Linkage of transportation demand model and production cost model to investigate flexibility benefits of electric vehicles for the electricity grid




Xu, Robert

Journal Title

Journal ISSN

Volume Title



Uptake of electric vehicles (EVs) is accelerating as governments around the world aim to decarbonize transportation. While EV adoption is widely promoted in Canada, swift and widespread EV adoption will require some degree of controlled charging to mitigate the challenges that EV charging imposes onto the power system, such as increased cost and emissions from electricity generation.
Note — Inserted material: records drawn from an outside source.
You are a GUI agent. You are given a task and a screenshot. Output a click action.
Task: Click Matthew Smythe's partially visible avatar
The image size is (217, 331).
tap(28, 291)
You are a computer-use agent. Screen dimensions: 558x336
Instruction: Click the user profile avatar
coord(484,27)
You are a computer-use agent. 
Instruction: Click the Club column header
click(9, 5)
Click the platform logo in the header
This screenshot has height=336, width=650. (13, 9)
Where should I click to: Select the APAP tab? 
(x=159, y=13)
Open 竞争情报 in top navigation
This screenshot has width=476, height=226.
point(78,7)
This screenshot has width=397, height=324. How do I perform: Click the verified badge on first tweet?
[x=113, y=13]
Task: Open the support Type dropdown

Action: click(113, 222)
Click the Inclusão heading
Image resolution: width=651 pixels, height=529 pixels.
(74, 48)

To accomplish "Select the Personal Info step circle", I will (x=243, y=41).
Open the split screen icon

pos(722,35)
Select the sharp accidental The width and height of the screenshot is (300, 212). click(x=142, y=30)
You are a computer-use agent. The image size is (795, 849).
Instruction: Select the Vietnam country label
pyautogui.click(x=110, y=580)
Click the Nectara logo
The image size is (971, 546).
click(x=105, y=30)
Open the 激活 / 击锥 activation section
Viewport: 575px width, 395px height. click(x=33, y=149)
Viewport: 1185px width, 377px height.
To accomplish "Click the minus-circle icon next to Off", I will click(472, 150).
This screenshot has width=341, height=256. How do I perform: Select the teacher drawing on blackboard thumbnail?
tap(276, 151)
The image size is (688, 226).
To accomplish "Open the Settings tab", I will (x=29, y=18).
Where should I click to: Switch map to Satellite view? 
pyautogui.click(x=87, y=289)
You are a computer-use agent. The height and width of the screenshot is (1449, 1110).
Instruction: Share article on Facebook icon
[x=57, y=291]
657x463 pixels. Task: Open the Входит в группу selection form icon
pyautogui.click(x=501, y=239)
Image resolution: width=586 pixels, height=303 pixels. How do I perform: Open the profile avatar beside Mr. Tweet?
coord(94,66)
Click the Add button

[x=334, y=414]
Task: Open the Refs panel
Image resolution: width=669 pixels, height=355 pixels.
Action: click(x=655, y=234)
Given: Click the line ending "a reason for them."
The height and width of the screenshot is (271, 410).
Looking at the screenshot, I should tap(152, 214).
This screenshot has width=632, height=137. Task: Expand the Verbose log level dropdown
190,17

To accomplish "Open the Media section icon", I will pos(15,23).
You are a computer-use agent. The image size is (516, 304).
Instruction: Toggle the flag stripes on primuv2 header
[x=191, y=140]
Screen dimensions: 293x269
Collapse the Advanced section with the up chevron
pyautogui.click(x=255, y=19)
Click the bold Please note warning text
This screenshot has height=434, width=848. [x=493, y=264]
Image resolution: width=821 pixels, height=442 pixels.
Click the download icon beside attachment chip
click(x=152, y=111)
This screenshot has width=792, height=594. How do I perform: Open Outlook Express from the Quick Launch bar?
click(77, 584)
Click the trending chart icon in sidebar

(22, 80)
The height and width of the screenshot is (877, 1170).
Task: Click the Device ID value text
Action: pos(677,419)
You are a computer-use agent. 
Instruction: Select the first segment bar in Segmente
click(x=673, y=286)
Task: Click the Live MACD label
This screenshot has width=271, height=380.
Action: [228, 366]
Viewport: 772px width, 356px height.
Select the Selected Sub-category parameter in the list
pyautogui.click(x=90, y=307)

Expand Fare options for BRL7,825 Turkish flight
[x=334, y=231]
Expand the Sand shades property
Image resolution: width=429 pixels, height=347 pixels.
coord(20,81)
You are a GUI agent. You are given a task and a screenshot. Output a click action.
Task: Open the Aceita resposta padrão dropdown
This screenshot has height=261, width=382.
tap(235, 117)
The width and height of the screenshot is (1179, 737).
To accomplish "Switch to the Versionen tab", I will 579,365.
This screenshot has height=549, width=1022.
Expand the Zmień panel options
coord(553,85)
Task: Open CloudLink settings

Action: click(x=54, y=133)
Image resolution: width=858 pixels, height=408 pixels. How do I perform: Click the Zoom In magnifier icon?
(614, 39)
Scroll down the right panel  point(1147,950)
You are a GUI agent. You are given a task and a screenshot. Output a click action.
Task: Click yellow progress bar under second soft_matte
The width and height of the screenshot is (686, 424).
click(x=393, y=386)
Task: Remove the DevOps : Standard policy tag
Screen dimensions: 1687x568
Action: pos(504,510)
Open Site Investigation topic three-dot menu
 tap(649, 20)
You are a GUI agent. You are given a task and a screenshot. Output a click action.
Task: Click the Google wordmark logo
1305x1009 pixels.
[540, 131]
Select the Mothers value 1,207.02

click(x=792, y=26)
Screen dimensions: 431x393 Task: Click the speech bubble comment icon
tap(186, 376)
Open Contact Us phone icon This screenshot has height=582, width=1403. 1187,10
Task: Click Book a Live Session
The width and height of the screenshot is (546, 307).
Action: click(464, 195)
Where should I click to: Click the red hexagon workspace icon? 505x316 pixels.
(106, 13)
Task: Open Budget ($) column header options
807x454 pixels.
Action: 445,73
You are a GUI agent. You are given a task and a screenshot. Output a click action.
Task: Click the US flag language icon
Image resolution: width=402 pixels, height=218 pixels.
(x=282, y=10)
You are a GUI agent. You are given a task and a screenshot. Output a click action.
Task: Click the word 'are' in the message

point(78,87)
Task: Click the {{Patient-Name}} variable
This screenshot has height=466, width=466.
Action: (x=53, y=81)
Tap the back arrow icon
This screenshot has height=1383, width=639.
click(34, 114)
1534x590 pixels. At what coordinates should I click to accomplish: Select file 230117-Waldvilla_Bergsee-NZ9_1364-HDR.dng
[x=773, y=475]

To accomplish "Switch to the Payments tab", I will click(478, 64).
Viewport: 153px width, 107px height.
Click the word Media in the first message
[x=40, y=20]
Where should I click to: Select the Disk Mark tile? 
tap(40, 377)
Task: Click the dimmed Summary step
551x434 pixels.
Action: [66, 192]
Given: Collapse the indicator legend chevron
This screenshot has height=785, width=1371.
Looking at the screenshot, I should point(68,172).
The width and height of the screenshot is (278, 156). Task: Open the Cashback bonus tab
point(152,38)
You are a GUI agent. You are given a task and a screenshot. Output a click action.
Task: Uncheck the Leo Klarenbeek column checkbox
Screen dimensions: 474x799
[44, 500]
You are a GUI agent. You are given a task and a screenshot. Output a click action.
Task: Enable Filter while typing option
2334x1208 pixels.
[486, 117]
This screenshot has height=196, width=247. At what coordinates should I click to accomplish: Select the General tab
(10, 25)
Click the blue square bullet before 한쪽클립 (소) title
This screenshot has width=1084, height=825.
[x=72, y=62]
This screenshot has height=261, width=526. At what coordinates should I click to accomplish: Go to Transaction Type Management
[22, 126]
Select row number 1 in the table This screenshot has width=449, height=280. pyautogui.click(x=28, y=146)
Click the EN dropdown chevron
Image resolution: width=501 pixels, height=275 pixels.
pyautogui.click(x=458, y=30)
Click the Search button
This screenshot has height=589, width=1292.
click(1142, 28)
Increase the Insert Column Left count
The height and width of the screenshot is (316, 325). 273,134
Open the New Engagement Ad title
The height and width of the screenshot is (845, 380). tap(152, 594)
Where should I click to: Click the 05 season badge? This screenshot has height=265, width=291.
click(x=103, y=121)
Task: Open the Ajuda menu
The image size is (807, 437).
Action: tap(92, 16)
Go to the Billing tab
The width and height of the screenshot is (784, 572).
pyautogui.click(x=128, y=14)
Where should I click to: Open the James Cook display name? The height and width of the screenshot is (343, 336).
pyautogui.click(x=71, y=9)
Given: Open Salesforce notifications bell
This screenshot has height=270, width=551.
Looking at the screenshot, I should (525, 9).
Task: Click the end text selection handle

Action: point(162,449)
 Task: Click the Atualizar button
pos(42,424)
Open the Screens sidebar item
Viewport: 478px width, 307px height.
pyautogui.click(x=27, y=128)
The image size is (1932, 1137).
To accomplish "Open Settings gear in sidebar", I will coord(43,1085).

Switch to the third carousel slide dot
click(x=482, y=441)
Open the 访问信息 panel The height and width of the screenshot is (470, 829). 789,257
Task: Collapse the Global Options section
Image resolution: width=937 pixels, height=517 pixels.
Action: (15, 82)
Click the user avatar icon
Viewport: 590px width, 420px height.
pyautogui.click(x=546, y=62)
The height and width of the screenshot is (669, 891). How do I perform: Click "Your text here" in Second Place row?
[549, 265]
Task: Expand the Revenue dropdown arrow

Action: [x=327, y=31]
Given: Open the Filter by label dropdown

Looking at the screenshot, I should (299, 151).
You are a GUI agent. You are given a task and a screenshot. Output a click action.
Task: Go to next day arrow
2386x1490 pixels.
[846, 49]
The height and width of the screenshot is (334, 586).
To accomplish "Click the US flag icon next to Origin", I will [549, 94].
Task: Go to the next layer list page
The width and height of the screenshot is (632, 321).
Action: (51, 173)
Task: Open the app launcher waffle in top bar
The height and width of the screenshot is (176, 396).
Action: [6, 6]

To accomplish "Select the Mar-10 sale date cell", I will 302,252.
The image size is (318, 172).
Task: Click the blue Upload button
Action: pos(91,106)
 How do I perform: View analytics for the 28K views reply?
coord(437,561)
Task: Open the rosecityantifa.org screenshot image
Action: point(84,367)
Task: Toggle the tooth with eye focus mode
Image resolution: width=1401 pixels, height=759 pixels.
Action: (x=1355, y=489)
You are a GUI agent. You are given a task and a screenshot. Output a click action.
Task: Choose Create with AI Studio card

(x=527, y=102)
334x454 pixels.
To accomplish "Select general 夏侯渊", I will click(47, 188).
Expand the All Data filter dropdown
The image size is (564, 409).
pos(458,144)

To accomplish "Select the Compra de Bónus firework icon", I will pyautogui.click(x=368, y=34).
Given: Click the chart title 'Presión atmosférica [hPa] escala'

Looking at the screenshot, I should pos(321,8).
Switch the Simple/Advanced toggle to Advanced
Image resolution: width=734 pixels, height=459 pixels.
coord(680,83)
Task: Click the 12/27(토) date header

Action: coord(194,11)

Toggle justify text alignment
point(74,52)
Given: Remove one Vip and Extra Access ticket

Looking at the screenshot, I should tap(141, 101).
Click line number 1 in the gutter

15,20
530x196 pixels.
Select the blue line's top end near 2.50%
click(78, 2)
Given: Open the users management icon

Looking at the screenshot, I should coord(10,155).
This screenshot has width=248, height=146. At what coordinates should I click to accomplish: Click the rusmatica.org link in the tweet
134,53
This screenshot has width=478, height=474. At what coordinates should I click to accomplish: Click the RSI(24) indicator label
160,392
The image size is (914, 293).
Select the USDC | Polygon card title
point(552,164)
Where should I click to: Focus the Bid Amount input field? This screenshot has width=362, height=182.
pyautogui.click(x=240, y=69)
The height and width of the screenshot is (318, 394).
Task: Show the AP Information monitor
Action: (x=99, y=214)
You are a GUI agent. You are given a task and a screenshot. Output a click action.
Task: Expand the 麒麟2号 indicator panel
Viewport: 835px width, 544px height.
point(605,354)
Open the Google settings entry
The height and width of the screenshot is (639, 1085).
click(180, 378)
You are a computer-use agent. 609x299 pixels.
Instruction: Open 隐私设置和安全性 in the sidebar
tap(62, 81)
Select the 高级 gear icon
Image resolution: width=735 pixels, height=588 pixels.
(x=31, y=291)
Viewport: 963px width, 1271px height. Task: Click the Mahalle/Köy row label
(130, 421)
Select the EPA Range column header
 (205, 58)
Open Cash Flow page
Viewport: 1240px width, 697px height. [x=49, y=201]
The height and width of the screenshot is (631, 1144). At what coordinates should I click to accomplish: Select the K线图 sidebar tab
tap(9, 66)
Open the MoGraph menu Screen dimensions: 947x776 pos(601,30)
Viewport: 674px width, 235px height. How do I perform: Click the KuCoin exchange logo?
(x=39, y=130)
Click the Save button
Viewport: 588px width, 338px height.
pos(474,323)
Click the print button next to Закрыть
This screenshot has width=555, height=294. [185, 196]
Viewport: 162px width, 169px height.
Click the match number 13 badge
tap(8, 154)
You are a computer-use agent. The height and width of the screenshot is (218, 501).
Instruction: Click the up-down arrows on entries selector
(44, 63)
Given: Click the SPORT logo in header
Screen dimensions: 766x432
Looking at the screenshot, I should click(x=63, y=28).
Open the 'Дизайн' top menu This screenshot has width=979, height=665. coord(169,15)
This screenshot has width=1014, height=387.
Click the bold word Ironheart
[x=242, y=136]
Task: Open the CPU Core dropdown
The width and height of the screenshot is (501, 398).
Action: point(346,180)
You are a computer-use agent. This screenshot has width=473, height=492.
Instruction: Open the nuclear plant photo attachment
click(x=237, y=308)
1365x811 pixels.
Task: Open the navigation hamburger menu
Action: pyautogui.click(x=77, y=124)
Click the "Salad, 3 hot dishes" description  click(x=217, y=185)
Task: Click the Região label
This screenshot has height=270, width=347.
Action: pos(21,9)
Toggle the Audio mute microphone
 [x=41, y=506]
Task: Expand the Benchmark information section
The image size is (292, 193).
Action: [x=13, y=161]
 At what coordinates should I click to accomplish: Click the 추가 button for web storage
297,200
In this analysis, the potential benefits of utility controlled charging (UCC) are evaluated for the city of Regina, Saskatchewan, which aims to be 100% renewable by 2050. The flexibility that UCC can contribute, and its effectiveness for integrating variable renewables is tested in configurations with solar resources, wind resources, and a mix of both. A novel modelling methodology is developed to do so, which links a travel demand model (TASHA) and an electricity system production cost model (SILVER), using a novel intermediate charging model to simulate electric vehicle travel behaviour and utility controlled charging. The use of operational models allows for an accurate representation of both travel demand and electricity system operating costs and emissions at a high spatial and temporal resolution. By linking sectoral models in this way, the interactions between the two sectors - transportation and power – can be investigated simultaneously with detailed insight into the two individual sectors. Results show that uncontrolled charging will increase average emissions from the electricity grid, but controlled charging decreases both greenhouse gas emissions as well as operating costs. By shifting vehicle charging to times when renewable energy production is high, UCC reduces operating costs and emissions by 7% compared to uncontrolled charging, without requiring changes to travel scheduling and behaviour. The temporal characteristics of wind generation is found to be more compatible with controlled charging than solar PV, due to its longer generation periods and higher capacity factor in the winter, when demand is also high.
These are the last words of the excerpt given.